J'avais d'ailleurs déposé de nombreux amendements. L'un d'entre eux, qui a été adopté, posait explicitement, au sein du code du travail, le principe d'égalité des travailleurs pluriactifs ou saisonniers en matière de droit du travail et de droit social par rapport aux autres catégories de travailleurs. Malheureusement, les députés ne l'ont pas jugé utile et l'ont supprimé lors de la navette.

Aujourd'hui, au-delà des déclarations de principe, c'est une véritable politique garantissant l'égalité de traitement que nous devons mettre en œuvre. En effet, sept ans après ces débats, de nombreuses inégalités subsistent : absence de définition légale du travail saisonnier, clause non systématique de reconduction des contrats de travail d'une saison à l'autre, CDD saisonniers n'ouvrant pas droit à la prime de 10 % de fin de contrat...

Enfin, le chômage des saisonniers était, récemment encore, moins indemnisé, puisque les allocations étaient minorées par un coefficient réducteur. Après que les intéressés eurent livré une âpre bataille, ils ont obtenu sa suppression à l'issue des dernières négociations de l'UNEDIC, et je ne peux que m'en féliciter.
• • • • • • •
## Objectif
Poursuivez le passage sur les travailleurs saisonniers à partir de sa dernière phrase.

## Données affichées
• • • • • • •
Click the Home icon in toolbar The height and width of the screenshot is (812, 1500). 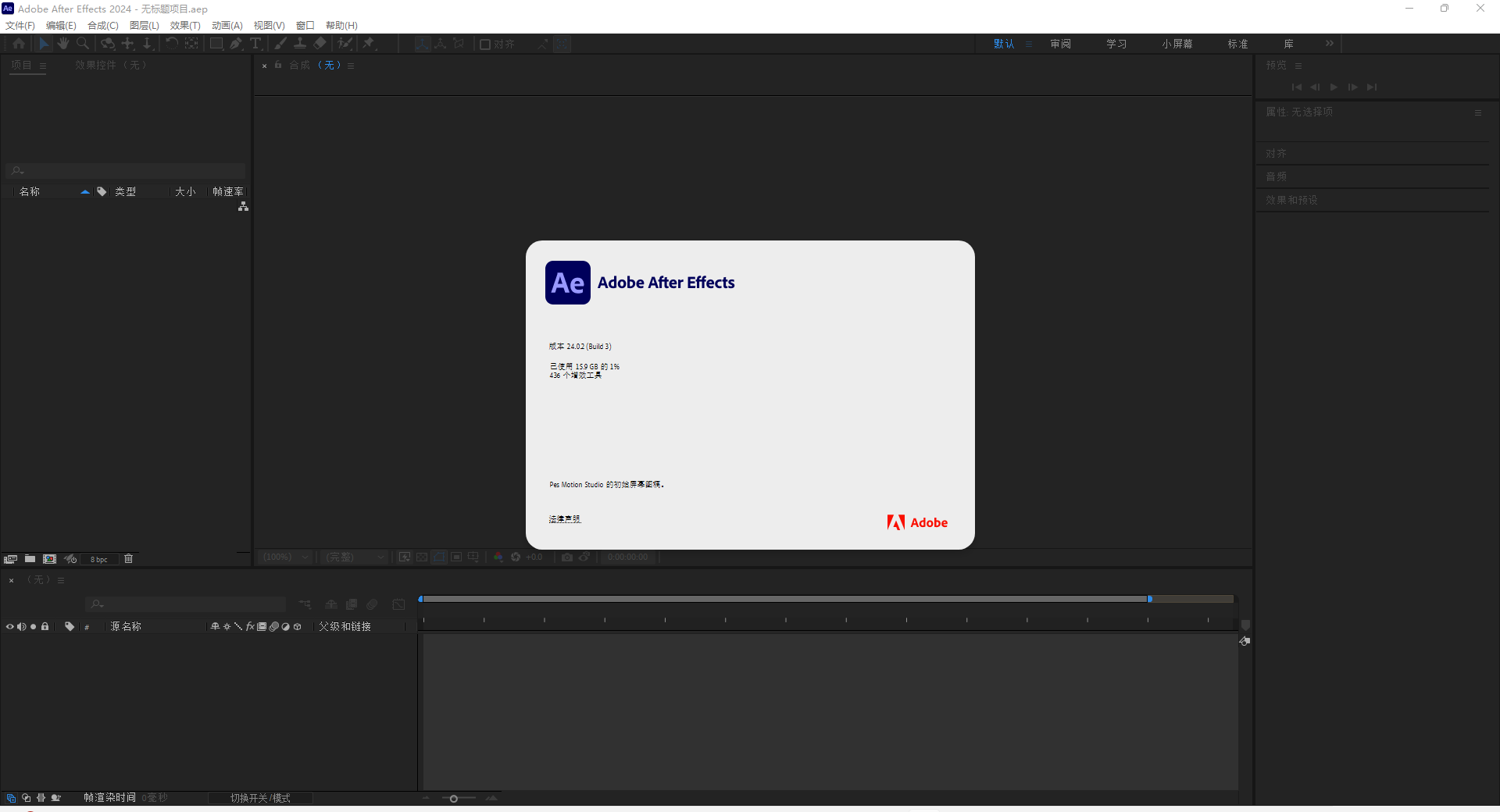[19, 44]
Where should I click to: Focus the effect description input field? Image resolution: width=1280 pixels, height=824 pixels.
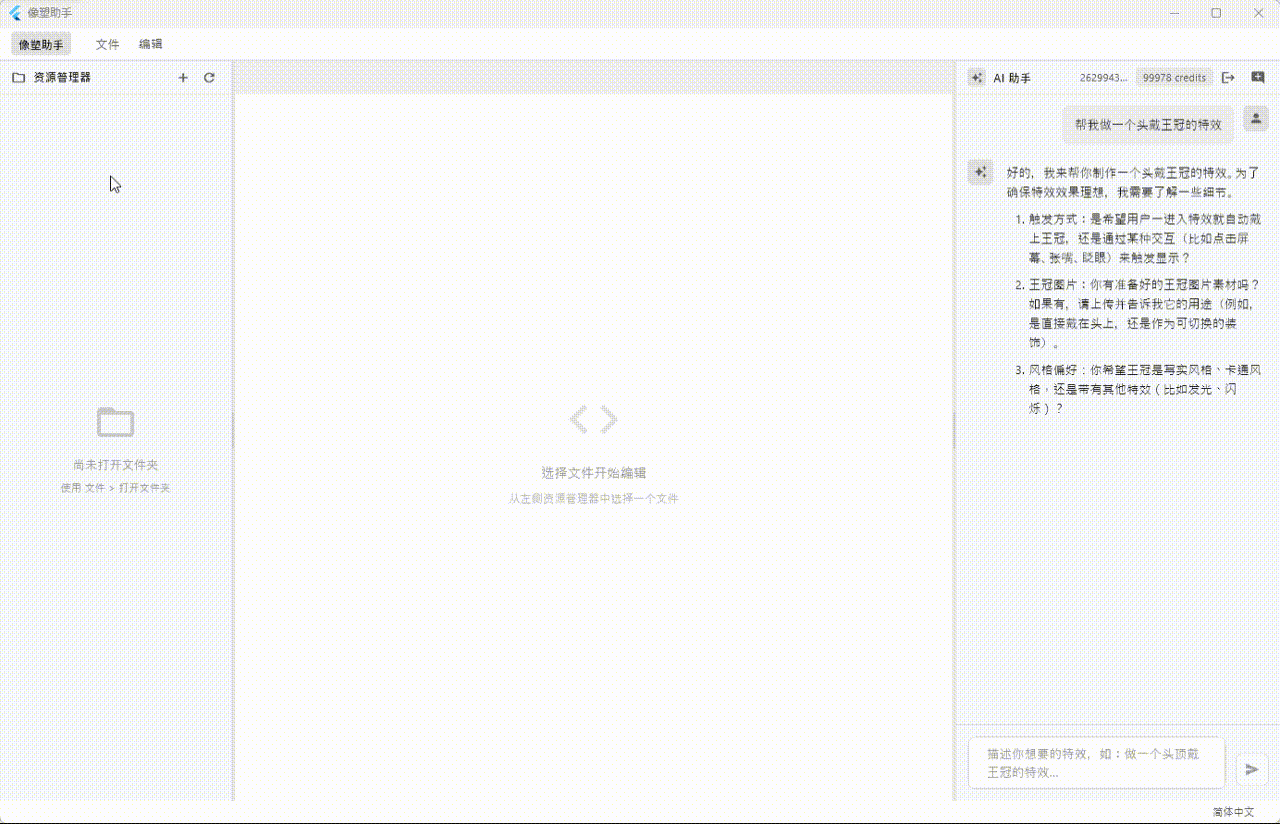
• • • • • • •
## Réponse à l'exercice
Il s'agit là d'un premier pas vers la réduction de cette précarité sociale, mais nous devons aller plus loin encore pour obtenir un nouveau cadre définissant la saisonnalité et construire les bases d'une véritable sécurisation sociale et professionnelle du parcours des salariés saisonniers.

C'est dans cette perspective que le Médiateur de la République a, conformément à ses compétences, fait une proposition de réforme dont je ne vais pas vous donner les détails ici, mais qui reprend les points que je viens d'aborder. M. le ministre de l'emploi en a été destinataire, ainsi que Mme la ministre de l'économie, des finances et de l'industrie, M. le ministre de l'agriculture, de l'alimentation, de la pêche, de la ruralité et de l'aménagement du territoire et M. le secrétaire d'État chargé du commerce, de l'artisanat, des petites et moyennes entreprises, du tourisme, des services et des professions libérales. C'est dire si le Gouvernement auquel vous appartenez est bien informé de cette proposition de réforme !

Aussi, je vous demande quelles suites vous entendez donner à cette proposition qui permettrait, en renforçant les droits attachés au contrat de travail des saisonniers, d'apporter à ces derniers une amélioration considérable et légitime de leurs conditions de travail et, donc, de vie.

M. le président. La parole est à M. le secrétaire d'État.

M. Benoist Apparu, secrétaire d'État auprès de la ministre de l'écologie, du développement durable, des transports et du logement, chargé du logement. Madame la sénatrice, vous m'interrogez sur les suites susceptibles d'être données au rapport du Médiateur de la République concernant le régime juridique du contrat de travail des saisonniers.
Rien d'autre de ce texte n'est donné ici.